1. Field of the Invention
This disclosure relates generally to apparatus and methods of broadcast teardown. More particularly, the disclosure relates to broadcast teardown of a direct link between stations (STAs) that were previously set up using the tunneled direct link setup (TDLS) protocol.
2. Description of the Related Art
The wireless communication environment in a home or an office typically comprises a number of independently developed radio access technologies and standards. These technologies were initially designed for target applications and they perform relatively well for these applications. In a typical home or office environment, an access to content, (e.g., web, video, etc.), is provided to a broadband modem through the home-owner's IP backhaul connection. For instance, mobile services are provided through the cellular network, through either a macro cell or a femto cell located within the home or office. Wireless local area network (WLAN) access points (APs) provide data connectivity between computers, laptops, printers, etc. using 802.11-based WiFi technology.
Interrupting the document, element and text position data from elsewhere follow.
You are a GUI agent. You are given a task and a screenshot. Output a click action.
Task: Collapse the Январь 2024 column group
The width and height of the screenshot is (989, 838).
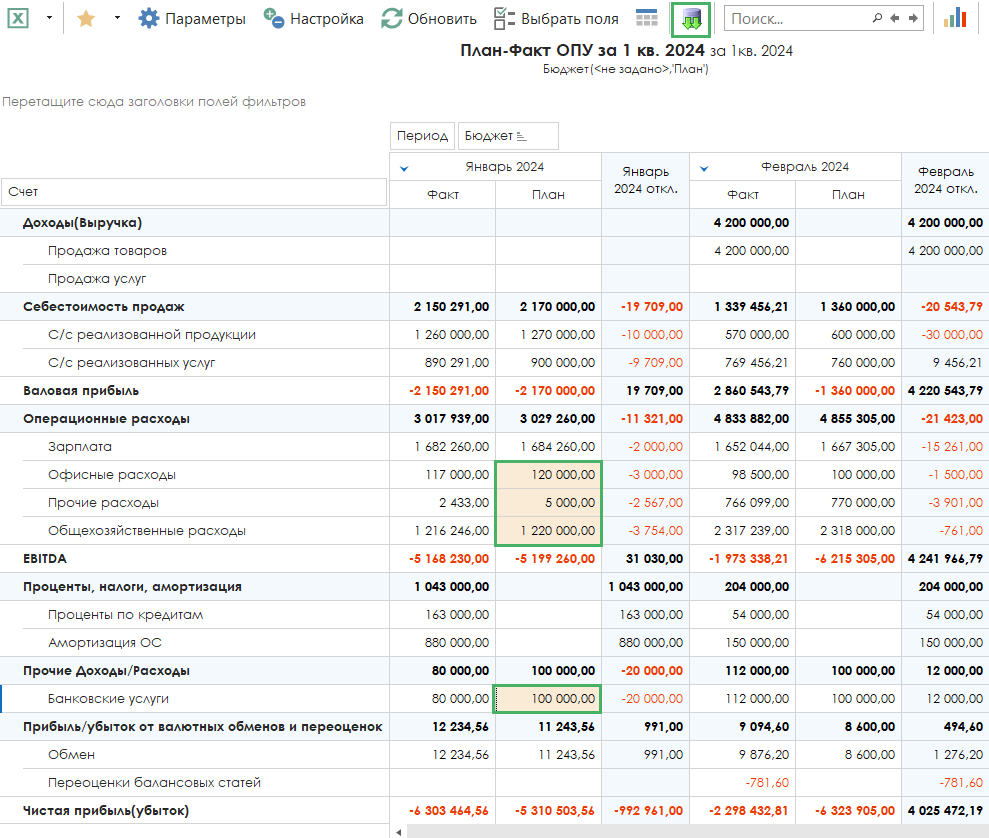[404, 167]
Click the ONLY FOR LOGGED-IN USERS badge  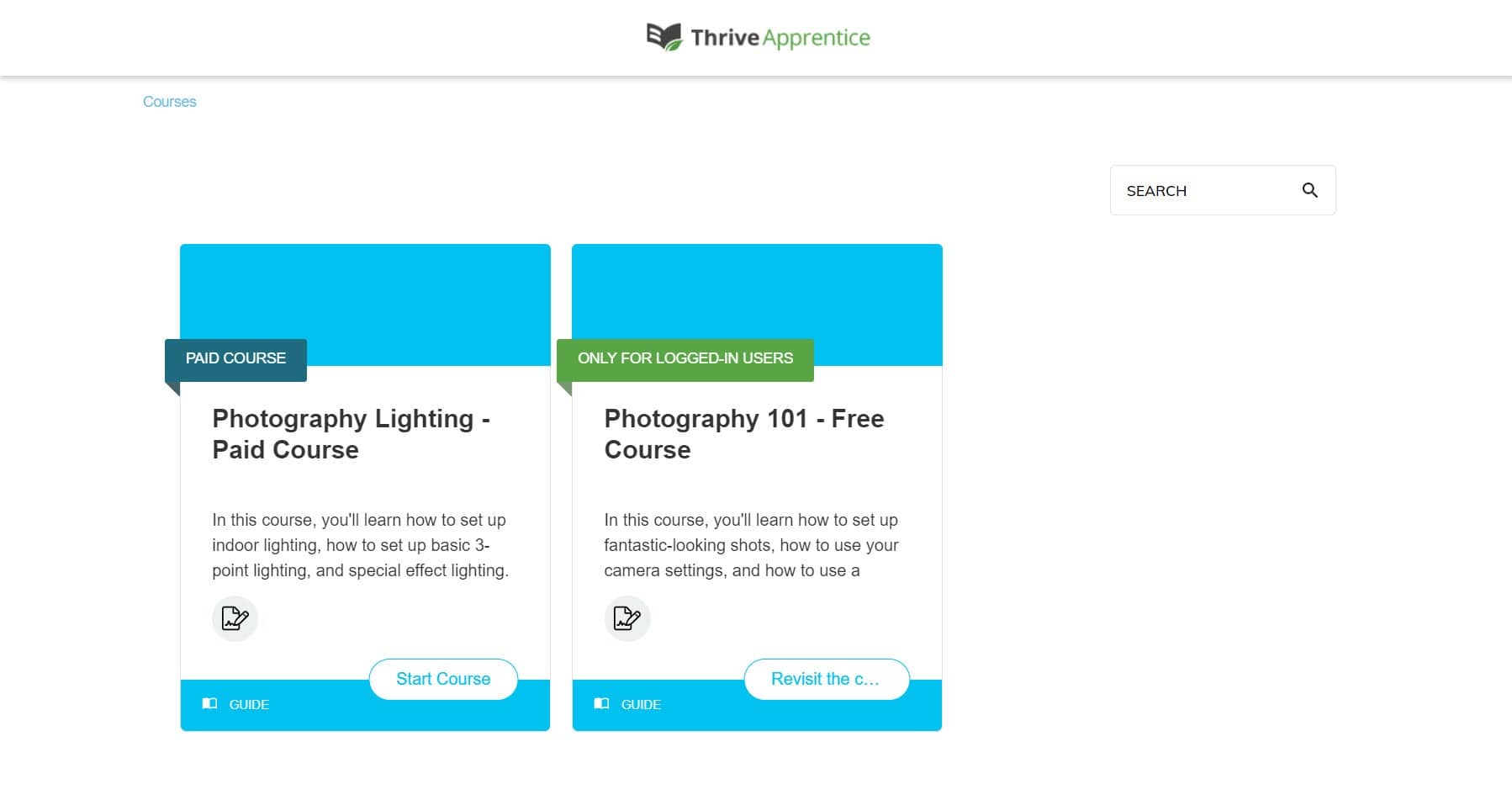coord(684,358)
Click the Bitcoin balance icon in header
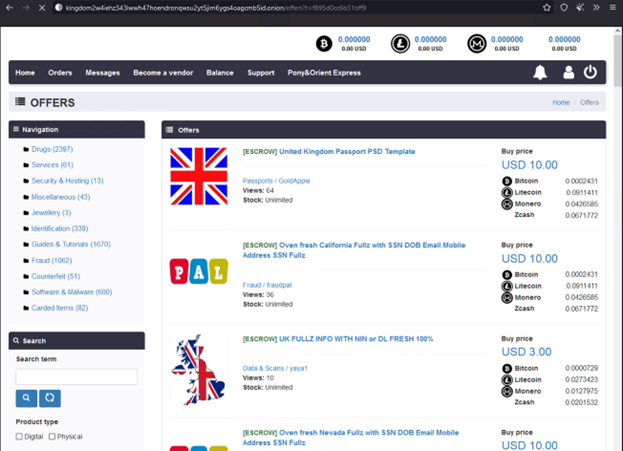This screenshot has width=623, height=451. tap(323, 44)
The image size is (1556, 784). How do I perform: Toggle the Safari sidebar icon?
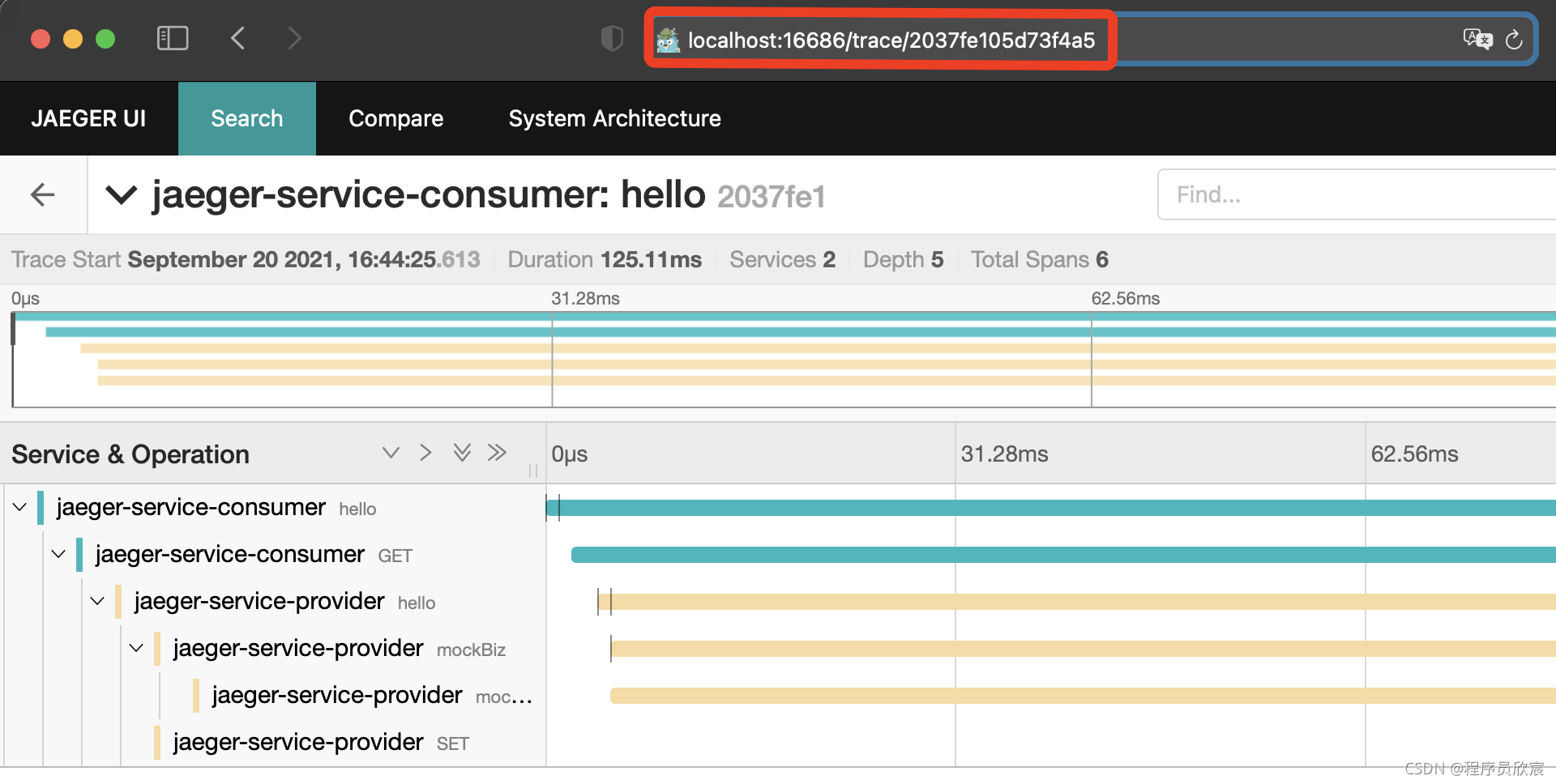click(x=172, y=38)
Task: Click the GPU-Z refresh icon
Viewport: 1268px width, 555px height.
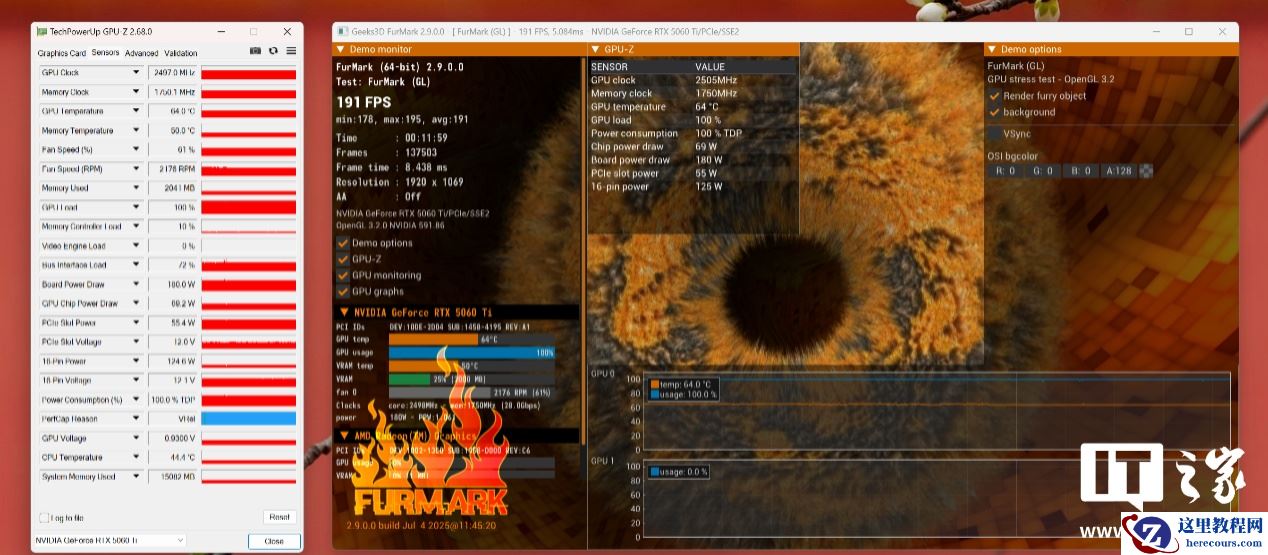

The 802.11 direct link setup (DLS) standards support a direct link feature which allows a bidirectional connection from one STA to one peer STA such that frames do not pass through an AP. Once the direct link has been set up, all frames between the two STAs may be exchanged directly. This direct link provides a means for efficiently using the wireless medium as traffic does not need to be routed through the AP.
IEEE Standard 802.11z defines a TDLS protocol, which can be used to set up a direct link between STAs that are associated with a same AP. The main objective of 802.11z is to provide an AP-independent DLS. DLS signaling frames are encapsulated in data frames so that they are transferred via an AP transparently. This may result in a simplified two-way handshake which does not require any TDLS feature to be implemented within the AP.
There is a potential problem with existing DLS or TDLS protocols. For example, when two SATs communicate with each other using a direct link, one STA in a direct link may suddenly lose its direct link state before it can inform the peer STA. This may be because its software crashes or due to some other unexpected reasons. As a result, the peer STA may not notice that the direct link between the two STAs is lost by itself. It still believes that the direct link is available. Furthermore, the peer STA may still try to send a frame via the non-functional direct link. On the other hand, any frames sent by the peer STA via the non-functional direct link may still get acknowledged on a media access control (MAC) layer if there is no error associated with it. Therefore, there is an ambiguity on the direct link state between these two STAs. For example, the peer STA may send an Acknowledgement (ACK) to the STA. However, after the acknowledged frame and ACK are further analyzed by the STA, both will be discarded because the they are sent on the non-functional direct link with the peer STA. In addition, because there may be another ACK previously sent by the STA and received by the peer STA, the peer STA may not be aware of this breakdown of the direct link between the two STAs. Therefore, there is a need for a mechanism for doing a state synchronization between STAs so that all involved STAs receive an update of which direct link is lost recently.